In a recent advisory opinion, the OIG stated that it would not seek sanctions against a hospital-based hospice agency for providing certain volunteer services to terminally ill patients who did not qualify for the hospice benefit. The OIG recognized that the volunteer services may ultimately influence the recipients to select the hospice, which was a possible Anti-Kickback violation and grounds for a civil monetary penalty under § 1128A(a)(5) of the Social Security Act. However, the OIG concluded that inducing referrals was not the intent of the hospice in creating the program and the program was structured to adequately protect against fraud and abuse.

 The hospice’s program was designed to assist terminally ill patients who had one year or less to live, but who did not qualify for the hospice benefit either because they had more than six months to live or wished to continue curative treatment. Through the program, these individuals would receive non-skilled services from volunteers, including things like companionship, preparation of meals, and transportation in the volunteer’s own vehicle. Such services would only be provided in the patient’s home, and the program was not available to skilled nursing facility residents. The hospice agency planned to team with the hospital’s foundation to raise funds for the program’s first year of operation.  After the first year, if the hospital determined that the program fulfilled an unmet community need, the hospital would continue to pay for the program. Neither the hospice agency nor the hospital would include the program’s expenses on its cost reports.

 The OIG pinpointed three aspects of the program that warranted against imposition of sanctions:

  1. The patient’s freedom of choice was adequately protected. The hospice agency was not going to market the program but was only going to provide information to local hospital case managers and, upon request, to physicians and family members. If a patient joined the program, he or she was given a packet that explained the right to choose a provider and included a list of all local home health and hospice agencies. 
  2. The program’s expenses would not be passed to the Federal health care programs because the hospice certified that the costs would be maintained separately from its hospice program and from its base hospital’s expenses.
  3. The requirements to obtain the hospice benefit provided an adequate safeguard against overutilization. To obtain the benefit, patients must reject curative treatment and meet other eligibility criteria.

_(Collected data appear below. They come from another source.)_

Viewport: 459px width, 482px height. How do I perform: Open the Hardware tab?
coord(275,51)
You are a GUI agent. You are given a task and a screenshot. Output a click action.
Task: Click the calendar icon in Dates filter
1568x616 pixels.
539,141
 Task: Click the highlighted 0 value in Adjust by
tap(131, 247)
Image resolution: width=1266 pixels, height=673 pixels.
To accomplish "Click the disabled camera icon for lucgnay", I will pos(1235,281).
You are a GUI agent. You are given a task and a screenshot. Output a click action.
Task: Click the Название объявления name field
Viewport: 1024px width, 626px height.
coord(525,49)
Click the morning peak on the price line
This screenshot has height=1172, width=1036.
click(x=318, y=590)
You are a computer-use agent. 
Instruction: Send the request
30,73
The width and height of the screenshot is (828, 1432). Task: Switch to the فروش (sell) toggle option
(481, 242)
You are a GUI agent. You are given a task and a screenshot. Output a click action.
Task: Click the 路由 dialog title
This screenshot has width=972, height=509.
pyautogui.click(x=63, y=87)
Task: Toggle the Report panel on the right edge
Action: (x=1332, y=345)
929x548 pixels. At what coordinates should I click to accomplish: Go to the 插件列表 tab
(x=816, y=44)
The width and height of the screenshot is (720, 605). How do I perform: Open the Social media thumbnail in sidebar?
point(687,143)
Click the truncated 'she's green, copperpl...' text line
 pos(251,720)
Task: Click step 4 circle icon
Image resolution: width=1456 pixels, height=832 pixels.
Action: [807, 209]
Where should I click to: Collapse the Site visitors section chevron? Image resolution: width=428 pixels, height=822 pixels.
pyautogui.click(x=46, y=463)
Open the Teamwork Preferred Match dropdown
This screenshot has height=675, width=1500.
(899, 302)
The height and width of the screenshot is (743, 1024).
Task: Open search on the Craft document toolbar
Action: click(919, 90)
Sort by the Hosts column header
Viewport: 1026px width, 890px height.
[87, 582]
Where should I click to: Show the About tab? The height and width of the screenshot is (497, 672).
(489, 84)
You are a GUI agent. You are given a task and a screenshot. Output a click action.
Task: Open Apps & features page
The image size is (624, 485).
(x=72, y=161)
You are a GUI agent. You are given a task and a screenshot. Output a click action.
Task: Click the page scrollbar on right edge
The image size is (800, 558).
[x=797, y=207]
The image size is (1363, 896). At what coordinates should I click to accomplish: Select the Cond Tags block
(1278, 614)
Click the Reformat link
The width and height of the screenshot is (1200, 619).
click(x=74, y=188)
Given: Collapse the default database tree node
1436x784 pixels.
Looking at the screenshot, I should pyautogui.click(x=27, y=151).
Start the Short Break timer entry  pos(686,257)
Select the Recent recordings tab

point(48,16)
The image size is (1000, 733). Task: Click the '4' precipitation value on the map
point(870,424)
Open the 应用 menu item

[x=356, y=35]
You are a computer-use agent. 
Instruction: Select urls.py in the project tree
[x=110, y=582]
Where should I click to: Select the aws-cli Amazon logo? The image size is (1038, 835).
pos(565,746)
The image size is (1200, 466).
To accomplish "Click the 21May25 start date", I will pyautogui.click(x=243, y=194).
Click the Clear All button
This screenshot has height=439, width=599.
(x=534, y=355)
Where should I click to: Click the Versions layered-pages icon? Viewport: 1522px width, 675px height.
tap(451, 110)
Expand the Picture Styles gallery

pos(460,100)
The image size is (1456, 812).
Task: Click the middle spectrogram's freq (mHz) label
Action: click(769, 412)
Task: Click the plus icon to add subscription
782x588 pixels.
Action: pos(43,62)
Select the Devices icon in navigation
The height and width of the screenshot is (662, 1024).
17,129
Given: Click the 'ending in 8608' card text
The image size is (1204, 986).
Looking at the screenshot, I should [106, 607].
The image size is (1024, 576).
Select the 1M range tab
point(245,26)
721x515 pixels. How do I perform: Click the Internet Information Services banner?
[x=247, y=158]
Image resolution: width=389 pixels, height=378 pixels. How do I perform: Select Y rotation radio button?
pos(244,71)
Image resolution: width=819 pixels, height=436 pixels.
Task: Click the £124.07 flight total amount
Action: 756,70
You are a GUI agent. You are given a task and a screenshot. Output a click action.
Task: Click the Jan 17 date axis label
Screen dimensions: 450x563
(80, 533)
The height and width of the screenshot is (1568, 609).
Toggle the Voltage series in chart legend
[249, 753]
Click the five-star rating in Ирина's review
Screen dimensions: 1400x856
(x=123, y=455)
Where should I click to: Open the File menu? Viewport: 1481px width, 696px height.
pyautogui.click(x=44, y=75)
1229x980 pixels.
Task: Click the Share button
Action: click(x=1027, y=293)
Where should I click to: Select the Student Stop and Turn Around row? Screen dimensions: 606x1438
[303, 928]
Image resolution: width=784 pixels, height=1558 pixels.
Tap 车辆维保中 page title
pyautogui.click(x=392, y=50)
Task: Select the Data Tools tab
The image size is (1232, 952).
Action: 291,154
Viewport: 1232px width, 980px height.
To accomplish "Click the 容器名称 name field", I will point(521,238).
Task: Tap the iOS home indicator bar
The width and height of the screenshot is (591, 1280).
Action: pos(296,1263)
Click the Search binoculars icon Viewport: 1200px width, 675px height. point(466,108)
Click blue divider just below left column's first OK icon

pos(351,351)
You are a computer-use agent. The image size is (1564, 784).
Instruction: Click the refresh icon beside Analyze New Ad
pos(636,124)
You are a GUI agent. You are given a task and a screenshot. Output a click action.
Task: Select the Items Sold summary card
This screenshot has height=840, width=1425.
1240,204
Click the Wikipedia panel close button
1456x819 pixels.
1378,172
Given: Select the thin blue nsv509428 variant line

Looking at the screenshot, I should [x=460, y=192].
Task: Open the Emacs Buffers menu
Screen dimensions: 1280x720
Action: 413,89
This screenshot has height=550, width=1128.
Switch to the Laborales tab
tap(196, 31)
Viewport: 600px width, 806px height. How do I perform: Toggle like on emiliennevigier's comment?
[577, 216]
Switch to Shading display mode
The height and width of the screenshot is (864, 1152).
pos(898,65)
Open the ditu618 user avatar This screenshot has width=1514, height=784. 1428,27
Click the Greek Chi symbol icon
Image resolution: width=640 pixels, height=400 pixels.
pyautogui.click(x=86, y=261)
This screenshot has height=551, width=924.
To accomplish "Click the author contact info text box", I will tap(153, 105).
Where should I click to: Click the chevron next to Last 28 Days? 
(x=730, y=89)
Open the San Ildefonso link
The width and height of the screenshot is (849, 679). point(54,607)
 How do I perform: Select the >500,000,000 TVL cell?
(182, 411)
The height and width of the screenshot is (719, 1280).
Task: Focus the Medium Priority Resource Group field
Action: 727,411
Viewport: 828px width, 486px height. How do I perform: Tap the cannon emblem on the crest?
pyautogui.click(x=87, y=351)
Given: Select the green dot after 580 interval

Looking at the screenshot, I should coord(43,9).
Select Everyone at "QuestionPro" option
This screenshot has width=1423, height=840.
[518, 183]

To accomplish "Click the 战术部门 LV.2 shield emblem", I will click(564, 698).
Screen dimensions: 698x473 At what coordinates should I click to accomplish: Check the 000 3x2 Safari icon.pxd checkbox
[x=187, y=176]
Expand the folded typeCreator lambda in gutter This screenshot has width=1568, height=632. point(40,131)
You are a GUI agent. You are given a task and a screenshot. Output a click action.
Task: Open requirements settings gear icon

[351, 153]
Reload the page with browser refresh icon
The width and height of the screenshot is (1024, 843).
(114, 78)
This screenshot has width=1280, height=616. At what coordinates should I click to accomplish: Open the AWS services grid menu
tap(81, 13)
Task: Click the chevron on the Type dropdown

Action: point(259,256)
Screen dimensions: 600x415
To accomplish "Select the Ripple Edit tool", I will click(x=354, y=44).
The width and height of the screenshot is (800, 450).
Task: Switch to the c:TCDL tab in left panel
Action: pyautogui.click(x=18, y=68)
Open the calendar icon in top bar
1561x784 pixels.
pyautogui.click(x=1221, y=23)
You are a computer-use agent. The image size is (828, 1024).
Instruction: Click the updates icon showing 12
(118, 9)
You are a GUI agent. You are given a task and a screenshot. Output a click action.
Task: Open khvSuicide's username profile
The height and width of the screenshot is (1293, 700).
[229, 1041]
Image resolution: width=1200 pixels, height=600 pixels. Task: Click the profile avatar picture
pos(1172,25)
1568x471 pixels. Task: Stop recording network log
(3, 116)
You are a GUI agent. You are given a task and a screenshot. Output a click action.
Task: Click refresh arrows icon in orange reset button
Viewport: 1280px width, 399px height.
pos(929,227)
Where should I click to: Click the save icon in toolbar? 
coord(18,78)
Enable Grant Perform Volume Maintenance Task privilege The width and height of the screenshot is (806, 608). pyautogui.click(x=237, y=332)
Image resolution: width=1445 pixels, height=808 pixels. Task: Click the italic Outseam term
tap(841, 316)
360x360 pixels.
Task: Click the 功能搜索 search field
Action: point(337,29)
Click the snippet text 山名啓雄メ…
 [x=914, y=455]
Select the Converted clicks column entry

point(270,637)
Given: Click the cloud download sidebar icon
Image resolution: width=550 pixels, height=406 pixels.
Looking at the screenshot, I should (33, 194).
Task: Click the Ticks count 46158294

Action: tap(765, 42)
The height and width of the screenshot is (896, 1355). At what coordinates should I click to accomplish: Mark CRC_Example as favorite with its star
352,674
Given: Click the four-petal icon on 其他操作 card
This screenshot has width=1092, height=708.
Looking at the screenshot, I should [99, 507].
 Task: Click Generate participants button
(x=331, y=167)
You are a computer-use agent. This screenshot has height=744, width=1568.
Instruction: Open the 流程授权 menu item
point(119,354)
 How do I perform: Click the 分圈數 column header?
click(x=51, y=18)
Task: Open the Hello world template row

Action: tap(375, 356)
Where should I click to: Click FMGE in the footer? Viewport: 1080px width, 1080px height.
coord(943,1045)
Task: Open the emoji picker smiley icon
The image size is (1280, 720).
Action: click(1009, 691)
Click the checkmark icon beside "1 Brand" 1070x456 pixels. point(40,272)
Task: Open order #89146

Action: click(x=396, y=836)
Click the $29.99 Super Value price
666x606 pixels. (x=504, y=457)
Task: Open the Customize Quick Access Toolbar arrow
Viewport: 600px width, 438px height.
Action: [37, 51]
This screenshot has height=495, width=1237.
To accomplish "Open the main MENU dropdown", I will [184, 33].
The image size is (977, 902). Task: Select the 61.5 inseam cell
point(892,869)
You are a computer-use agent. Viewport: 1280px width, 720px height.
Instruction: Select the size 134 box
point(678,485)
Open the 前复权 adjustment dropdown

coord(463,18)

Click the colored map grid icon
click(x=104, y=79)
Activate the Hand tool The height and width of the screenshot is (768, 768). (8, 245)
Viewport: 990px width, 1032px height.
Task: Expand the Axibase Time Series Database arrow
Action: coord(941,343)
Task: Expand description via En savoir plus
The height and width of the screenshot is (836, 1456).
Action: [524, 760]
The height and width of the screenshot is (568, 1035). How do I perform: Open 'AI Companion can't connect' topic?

Such a decision would not likely be based on the availability or unavailability of the proposed volunteer services, which were of relatively small monetary value.

Our Insight.  Your Advantage.  This OIG opinion ensures that those able and willing to provide volunteer services to terminally-ill patients are able to do so without fear of reprisal under the civil monetary penalty provision and Anti-Kickback statute. However, because a hospice-based volunteer program could increase patient referrals, any company contemplating such program should consider the facts relied on by the OIG and seek appropriate guidance before implementing the program.